• AUFGABE 1:
Beantworten Sie anhand der Gerichtsentscheidung:
(a) Nach welcher Bestimmung entfällt für die Beschwerdeführerin die Pflicht zu Verfahrenskostenbeiträgen?
(b) Welche Behörde erließ das Straferkenntnis, und an welchem Tag?
(c) Wie hoch war die verhängte Geldstrafe, und welche Freiheitsstrafe war ersatzweise vorgesehen?
• AUFGABE 2:
Setzen Sie die Gerichtsentscheidung über den unrechtmäßigen Aufenthalt der Beschwerdeführerin im Anschluss an ihren letzten Satz fort.

• VORLIEGENDER TEXT:
>>
II.       Gemäß § 52 Abs. 9 VwGVG entfällt für die Beschwerdeführerin die Verpflichtung zur Leistung von Verfahrenskostenbeiträgen.

 

III.     Gegen dieses Erkenntnis ist gemäß § 25a VwGG eine ordentliche Revision an den Verwaltungsgerichtshof nach Art 133 Abs 4 B-VG unzulässig.

 

 


 

E n t s c h e i d u n g s g r ü n d e

I.a) Mit Straferkenntnis der Landespolizeidirektion Oberösterreich vom 10.10.2014, GZ. VStV/914300463873/2014, wurde der Beschwerdeführerin folgender Spruch verkündet:

 

„Sie haben sich als Fremder (2 Abs 4 Z 1 FPG) am 17.06.2014 nicht rechtmäßig im Bundesgebiet, in R., X Straße 6, aufgehalten, da für den rechtmäßigen Aufenthalt eine rechtmäßige Einreise Voraussetzung ist und dürfen während des Aufenthalts im Bundesgebiet die Befristungen oder Bedingungen des Einreisetitels oder die durch zwischenstaatliche Vereinbarungen, Bundesgesetz oder Verordnung bestimmte Aufenthaltsdauer nicht überschritten werden. Sie waren auch nicht aufgrund einer Aufenthaltsberechtigung oder einer Dokumentation des Aufenthaltsrechtes nach dem Niederlassungs- und Aufenthaltsgesetz oder zum Aufenthalt oder auf Grund einer Verordnung für Vertriebene zum Aufenthalt berechtigt. Weder waren Sie Inhaber eines von einem Vertragsstaat ausgestellten Aufenthaltstitels noch bestand ein Aufenthaltsrecht nach dem Ausländerbeschäftigungsgesetz mit einer Gültigkeitsdauer bis zu sechs Monaten, eine Entsendebewilligung, eine
EU-Entsendebestätigung, eine Anzeigebestätigung gemäß § 3 Abs. 5 AuslBG oder eine Anzeigebestätigung gemäß § 18 Abs. 3 AuslBG mit einer Gültigkeitsdauer bis zu sechs Monaten innehatten und sich dies auch nicht aus anderen bundesgesetzlichen Vorschriften ergibt. Somit liegen keine Voraussetzungen für einen rechtmäßigen Aufenthalt vor.“

 

Die Bf habe dadurch § 31 Abs. 1 Z 1 bis 7 FPG in Verbindung mit § 120 Abs. 1a FPG verletzt, weshalb über sie eine Geldstrafe in der Höhe von 500,- EUR, ersatzweise eine Freiheitsstrafe in der Dauer von 3 Tagen, verhängt wurde.
<<
[Koordinatendaten der Elemente]
>>
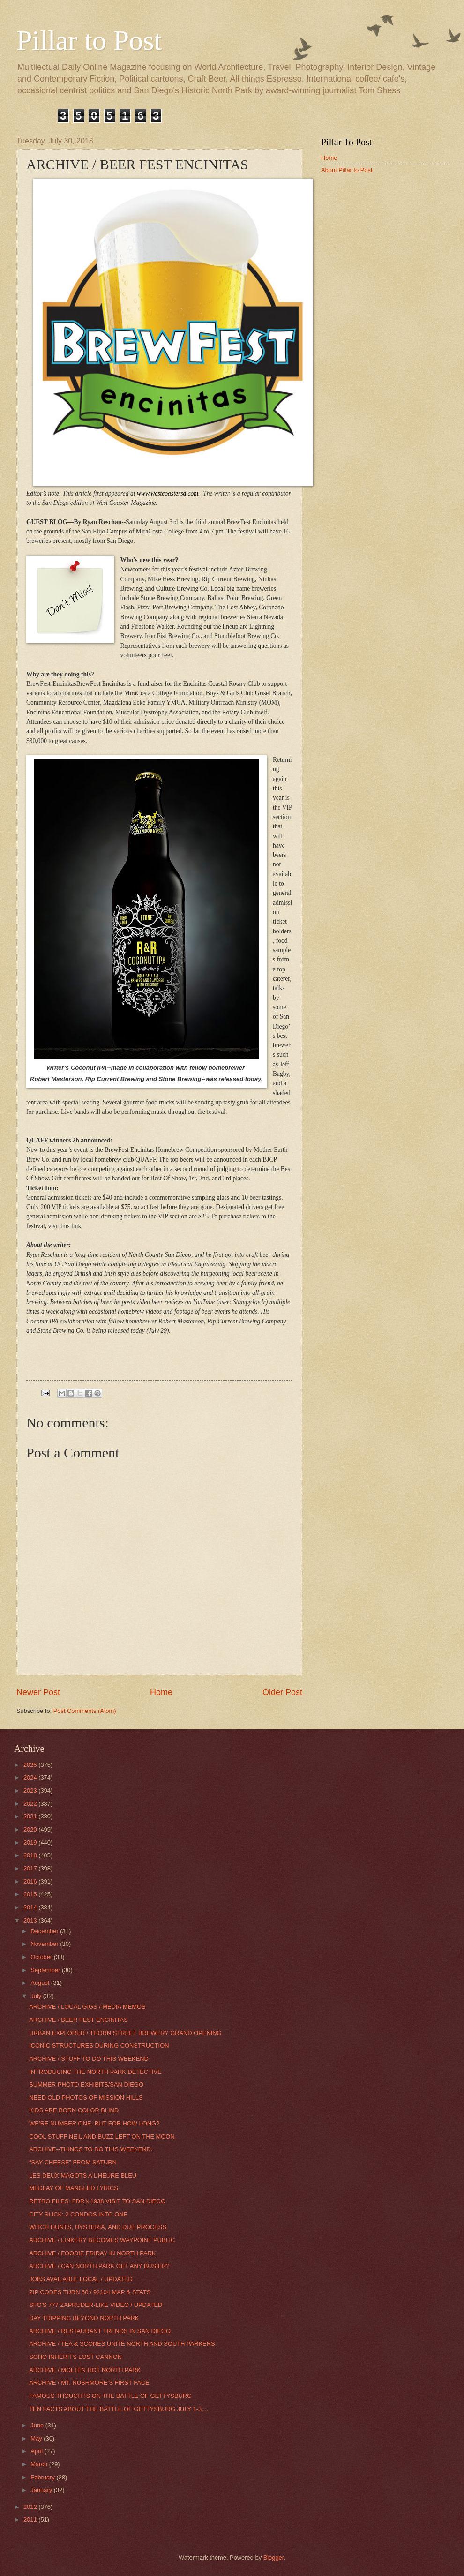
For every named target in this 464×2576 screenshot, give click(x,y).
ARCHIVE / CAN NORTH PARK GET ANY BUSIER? (99, 2265)
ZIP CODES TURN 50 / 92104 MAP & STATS (89, 2292)
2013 (30, 1920)
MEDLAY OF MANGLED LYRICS (73, 2188)
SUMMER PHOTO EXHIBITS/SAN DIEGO (86, 2084)
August (40, 1982)
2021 (30, 1816)
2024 (30, 1777)
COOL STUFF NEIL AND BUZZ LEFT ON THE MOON (101, 2136)
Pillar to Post (89, 40)
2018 (30, 1855)
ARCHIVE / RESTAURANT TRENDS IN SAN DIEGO (100, 2331)
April (37, 2451)
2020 (30, 1829)
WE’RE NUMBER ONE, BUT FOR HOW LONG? (94, 2123)
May (37, 2438)
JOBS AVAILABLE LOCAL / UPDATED (81, 2279)
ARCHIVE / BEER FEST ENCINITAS (78, 2019)
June (37, 2425)
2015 (30, 1894)
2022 (30, 1803)
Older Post (282, 1692)
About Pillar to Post (347, 169)
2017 (30, 1868)
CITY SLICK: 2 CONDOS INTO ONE (78, 2214)
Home (161, 1692)
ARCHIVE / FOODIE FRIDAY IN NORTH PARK (92, 2253)
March (39, 2464)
<<
• ANTWORT 1:
(a) Nach § 52 Abs. 9 VwGVG.
(b) Die Landespolizeidirektion Oberösterreich, am 10.10.2014.
(c) 500,- EUR, ersatzweise eine Freiheitsstrafe von 3 Tagen.

• ANTWORT 2:
Ihre Entscheidung begründend führt die belangte Behörde – ohne Wiedergabe der einschlägigen gesetzlichen Bestimmungen oder jegliche Ausführungen bezüglich die subjektive Tatseite oder die Strafzumessung – wie folgt aus:

 

„Wie bereits zurückliegend erörtert, haben Sie sich vom 07.01.2014 bis 24.04.2014, vom 27.04.2014 bis 22.05.2014 und vom 26.05.2014 bis zumindest 17.06.2014 in Österreich aufgehalten und somit jene 90 Tage innerhalb von
180 Tagen, wo Sie sich visumfrei in Österreich aufhalten dürfen, überschritten.

In der Stellungnahme vom 17.07.2014 wird angeführt, dass Sie gegen Ihren Willen angehalten und zum Teil in der Wohnung in E. eingesperrt waren.

Dazu ist festzuhalten, dass Sie in der Beschuldigtenvernehmung vom 17.06.2014 angegeben haben, am 10.05.2014 zu Ihrer Freundin nach S. gegangen zu sein. Es wäre Ihnen daher auch durchaus möglich gewesen, Österreich zu verlassen.

 

Gem. § 20 VStG kann die Mindeststrafe bis zur Hälfte unterschritten werden, wenn die Milderungsgründe die Erschwerungsgründe beträchtlich überwiegen. Aus Sicht der Behörde überwiegen in Ihrem Fall die Milderungsgründe nicht beträchtlich.“

 

b) Gegen das in Rede stehende Straferkenntnis erhob die Bf im Wege ihrer rechtsfreundlichen Vertretung rechtzeitig das Rechtsmittel der Beschwerde.

 

In dieser führt die Bf folgendes aus:

 

„In umseits näher bezeichneter Verwaltungsrechtssache erhebt die Einschreiterin gegen das Straferkenntnis der LPD vom 10.10.2014,
GZ: VStV/914300463873/2014, zugestellt an die Einschreiterin am 15.10.2014 binnen offener Frist nachstehende Beschwerde an das Verwaltungsgericht und führt aus wie folgt:

• Das oben näher bezeichnete Straferkenntnis wird seinem gesamten Inhalt nach angefochten

• Es wird die Aufhebung des näher bezeichneten Straferkenntnisses beantragt

• In eventu wird eine Herabsetzung der verhängten Geldstrafe beantragt

 

Die Einschreiterin trifft an der vorgeworfenen Verwaltungsübertretung kein Verschulden. Der seinerzeitige Lebensgefährte der Einschreiterin hat diese gegen ihren Willen angehalten. Die Einschreiterin wurde auch massiv bedroht.

 

Die Einschreiterin hatte auch Angst vor ihrem ehemaligen Lebensgefährten P. J..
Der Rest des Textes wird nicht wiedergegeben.